Rivedere il primo film della trilogia sullo smarrimento provocato dalla scomparsa di un adolescente (mai spiegato quello della sparatoria di Columbine di ELEPHANT, confuso nella mitologia del rock quelli del Kurt Cobein di LAST DAYS, ancora più astratto quello dei due giovani che si perdono nel deserto di questo GERRY) provoca nello spettatore tutta una serie di reazioni.

La prima è quella di ritrovarsi di fronte ad un oggetto insolito, affascinante quanto straniante.

Gus Van Sant ha spesso alternato nella sua carriera opere molto leggibili, quasi ai confini del cosiddetto commerciale, anche se sempre di grande impegno come SCOPRENDO FORRESTER o WILL HUNTING ad altre più sperimentali. Ma l'inizio di GERRY, con la sua quasi totale assenza di dialoghi, l'inquadratura prolungata oltre il normale dei due giovani occupanti di una autovettura che scorrono nella prateria, il loro modo sconsiderato di inoltrarsi nel deserto ci situa in una situazione di interrogazione per non dire di disagio. Seconda reazione: la bellezza indicibile delle immagini di Harris Savides, ai limiti del compiacimento per qualche istante, ma subito la prepotente evidenza dell'ambiente. Girato in varie parti del mondo, dal Lago Salato dell'Utah all'Argentina, il paesaggio che fa da sfondo a GERRY s'impone progressivamente come uno dei protagonisti del film: concreto, presente, come quel deserto che non può che condurre a delle conseguenze tradizionalmente legato ad esso (il disorientamento, la stanchezza, la sete, la disidratazione, lo sfinimento, l'allucinazione) che il film descrive con un realismo privo di concessioni.

Nello stesso tempo, ed è la terza delle reazioni, tanta fisicità si trasforma in astrazione, dapprima, quindi in risonanze che si fanno metaforiche ed infine allucinatorie o, se preferite, metafisiche.Sempre più stilizzata, sempre più immateriale, la linea dello sfondo, la luce (dai primi chiarori dell'alba alle sagome che si perdono nel profondo della notte), la scelta delle inquadrature inducono alla riflessione più che alla contemplazione e all'ammirazione.

Senza rivelarvi quanto succederà ai due giovani protagonisti, quasi non occorre segnalare che di concreto e materiale non succederà nulla di particolare o di imprevedibile, considerato il caso. Gli accadimenti saranno invece aperti ed infiniti in termini spirituali: libero, lo spettatore, di interpretarli secondo i propri gusti. O, piuttosto, le proprie preoccupazioni.
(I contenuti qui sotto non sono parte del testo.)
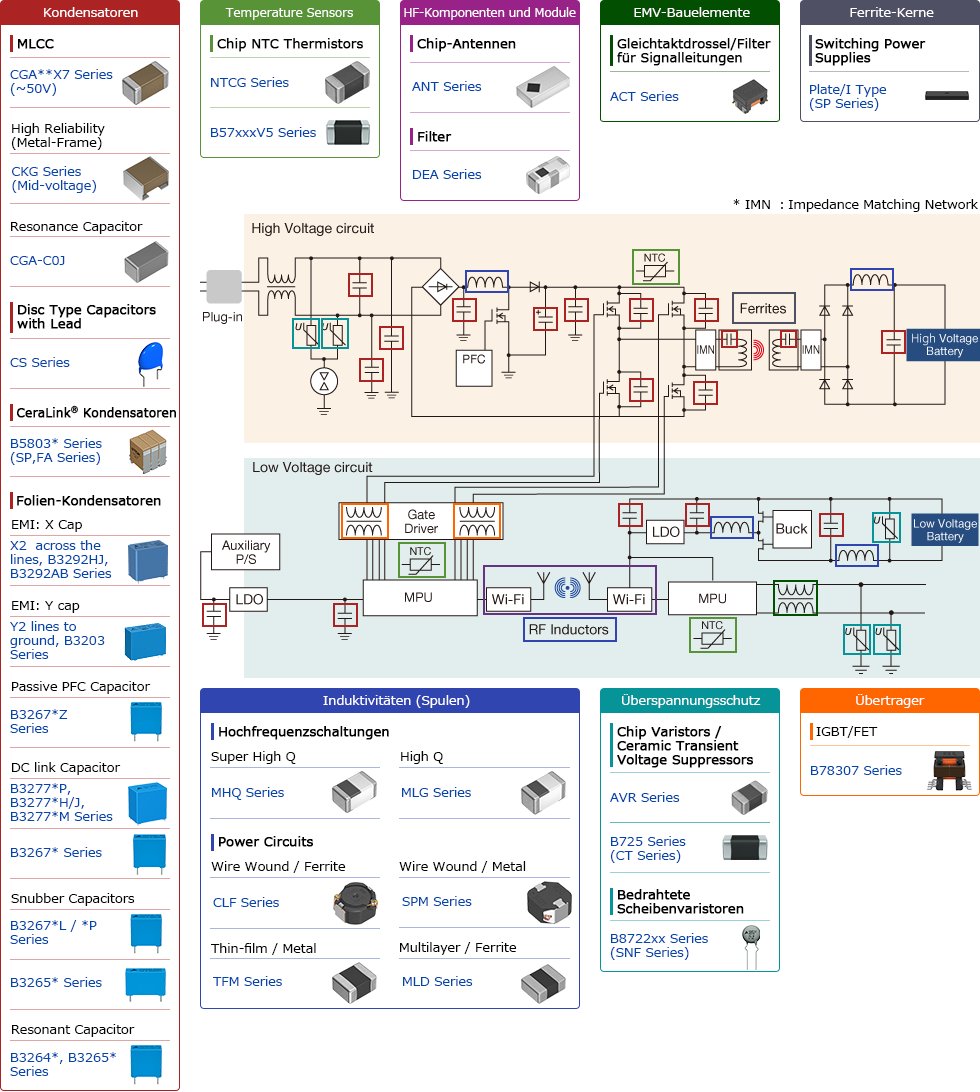Click the ANT Series chip antenna image

(x=542, y=87)
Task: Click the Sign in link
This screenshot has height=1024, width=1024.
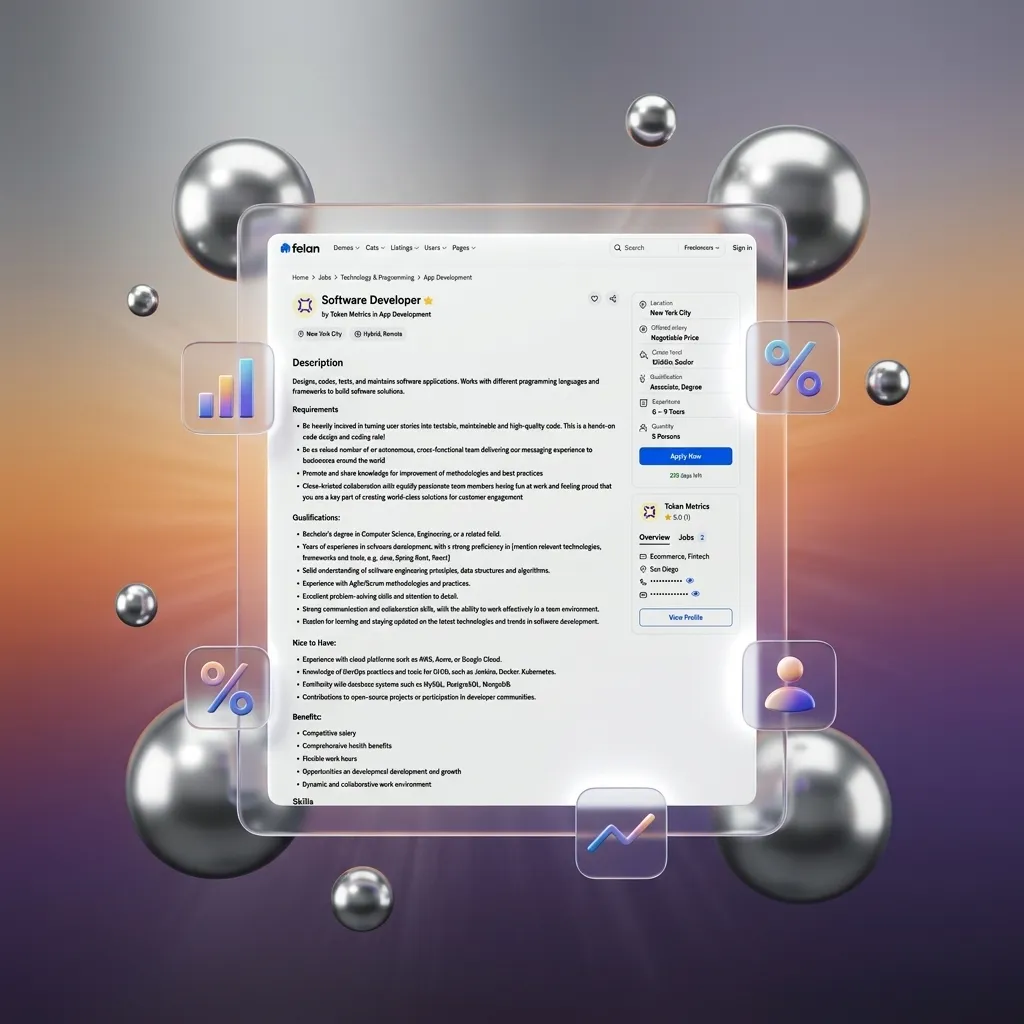Action: pyautogui.click(x=741, y=248)

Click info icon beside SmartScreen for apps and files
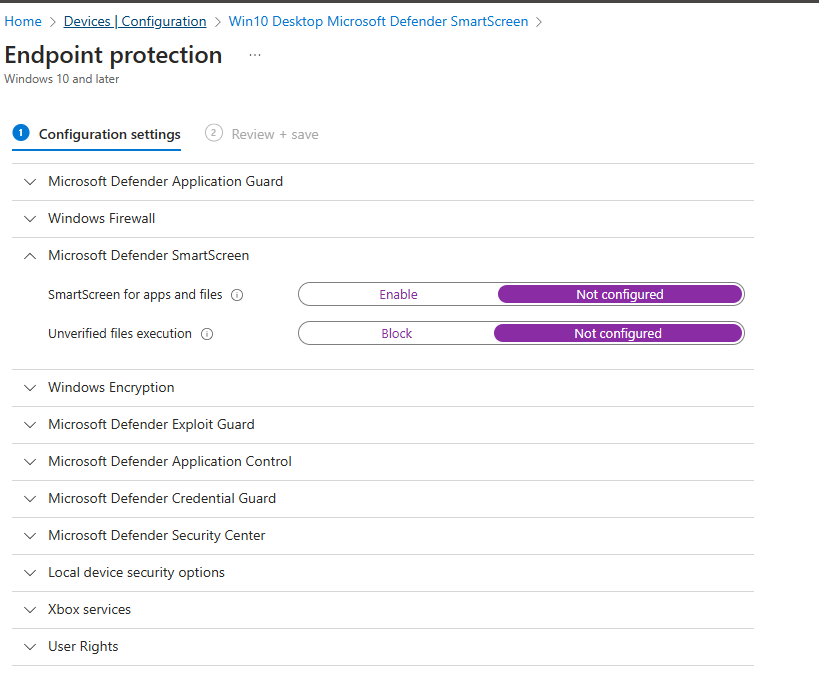[x=237, y=295]
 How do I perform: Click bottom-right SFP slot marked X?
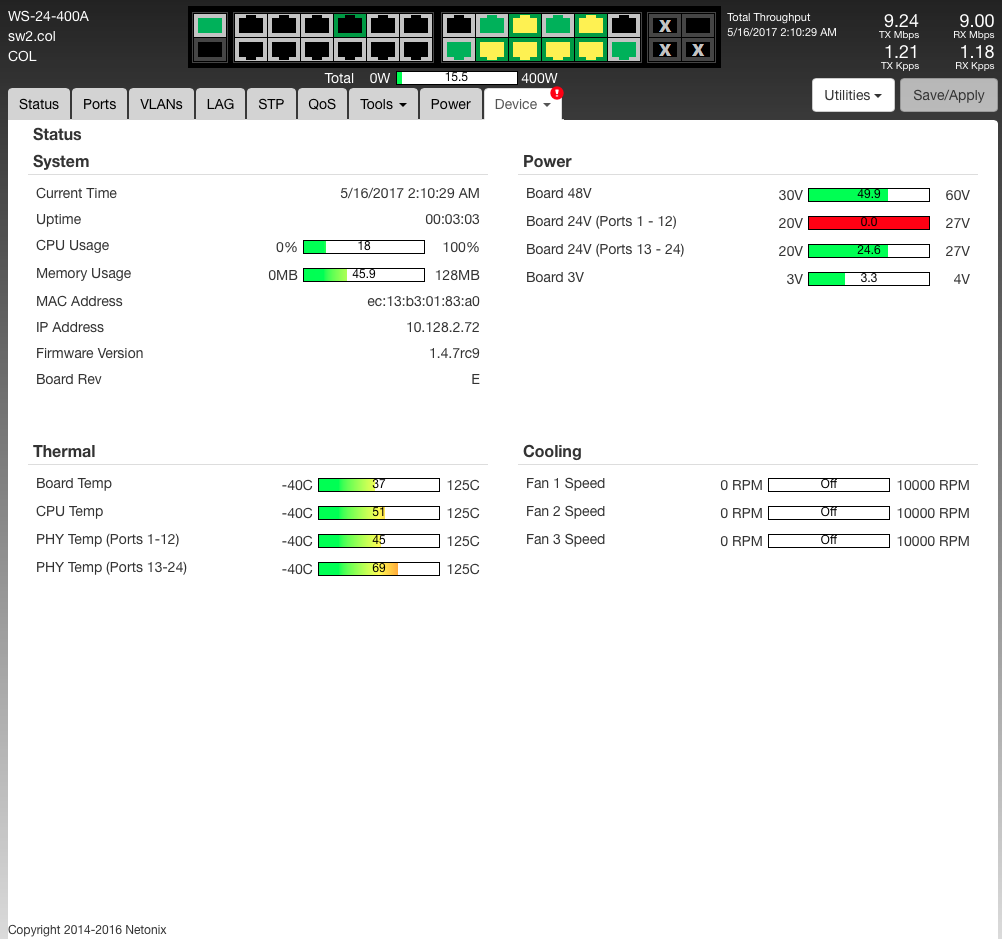coord(698,49)
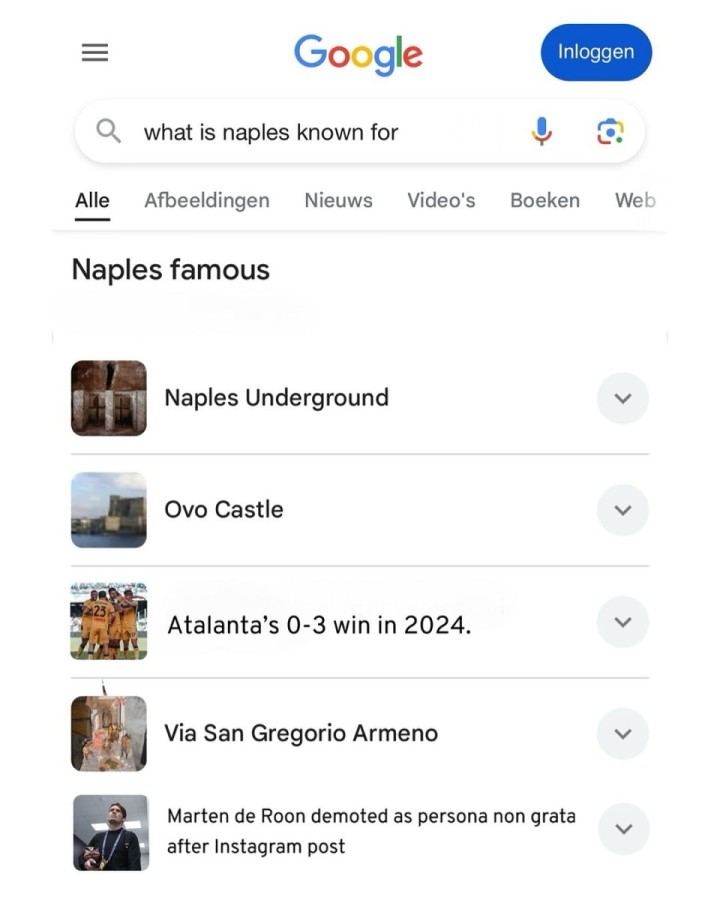Open the Boeken tab
Image resolution: width=720 pixels, height=900 pixels.
coord(545,200)
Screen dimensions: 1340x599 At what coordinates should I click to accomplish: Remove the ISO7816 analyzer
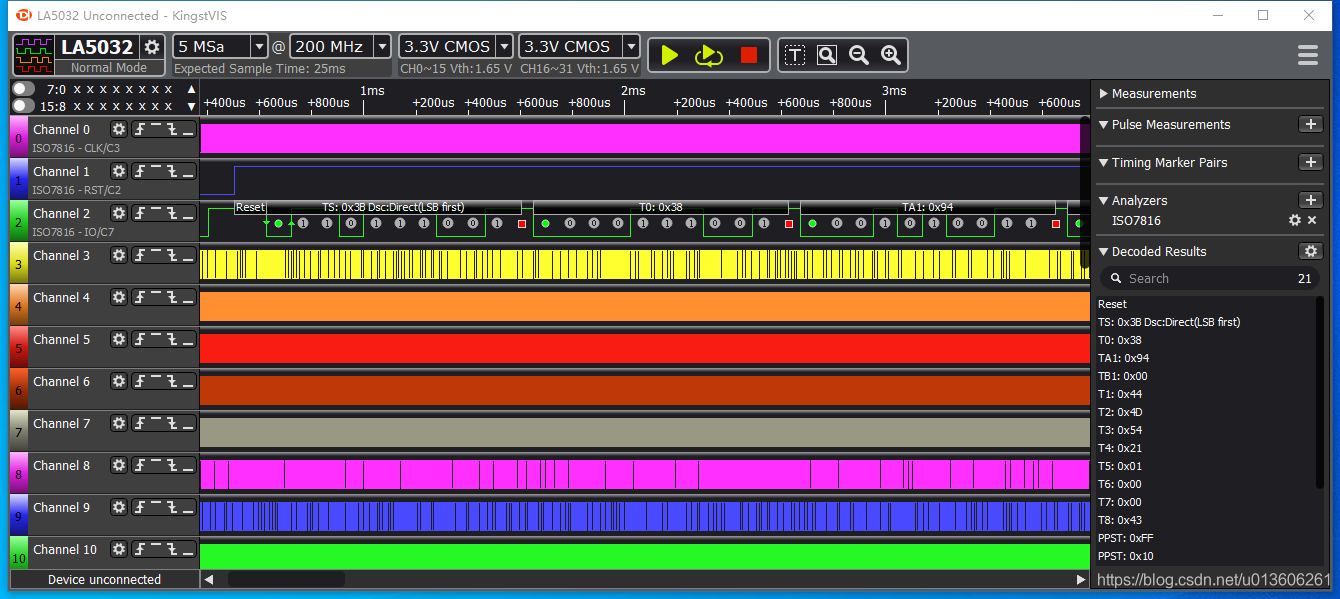1312,220
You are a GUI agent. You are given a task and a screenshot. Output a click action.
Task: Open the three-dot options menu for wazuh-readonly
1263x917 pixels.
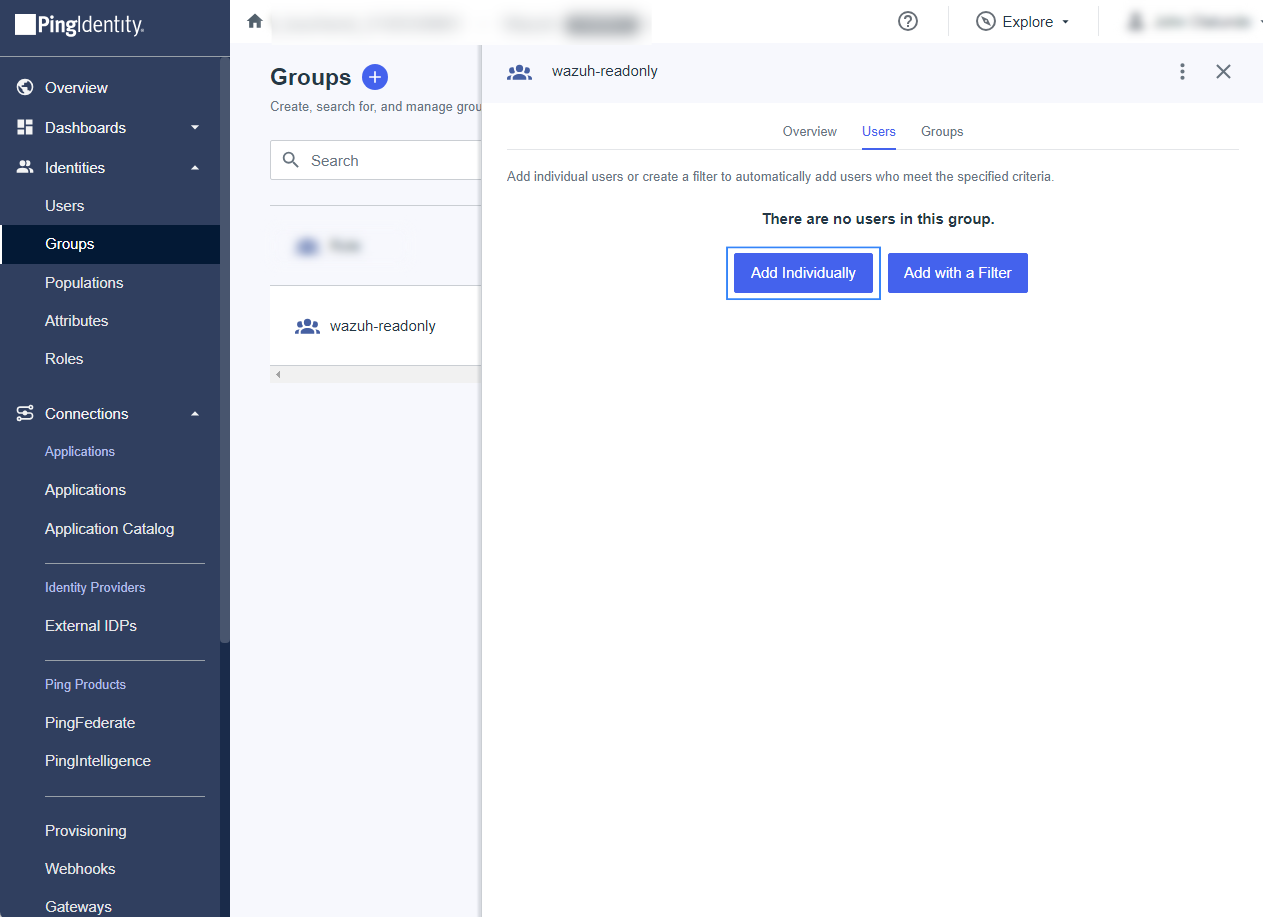pos(1182,71)
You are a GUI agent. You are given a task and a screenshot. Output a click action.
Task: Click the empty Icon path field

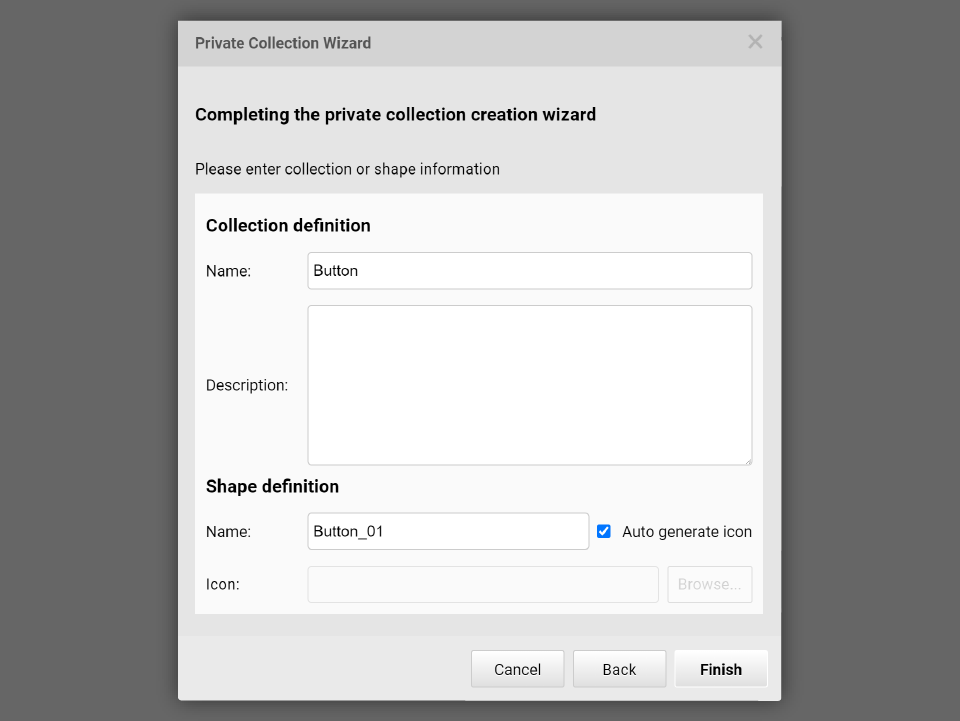pyautogui.click(x=483, y=585)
Perché sono due i Gerry che si perdono nel deserto; e non solo in quanto portatori dello stesso nome. Diversi, o parti identiche di una medesima persona, essi traducono comunque l'idea di un itinerario metaforico: quello che un individuo può farsi della propria esistenza e della propria fine. Sconsiderata e giocherellona, fisicamente scatenata ed incosciente, la prima parte dell'avventura nel deserto dei due Gerry potrebbe infatti tradurre l'età dell'adolescenza. A questa seguirà la responsabilità imposta dall'età adulta: ormai sfiatati, impercettibilmente inquieti, i due ragazzi iniziano a ragionarci sopra: sull'itinerario da seguire, sulla constatazione dell'evidenza di non ritrovarsi più. La progressione drammatica, l'inquietudine, la ribellione, la resistenza, l'angoscia, la rassegnazione che invaderà il loro animo si farà sempre più specchio morale e spirituale dell'esistenza umana.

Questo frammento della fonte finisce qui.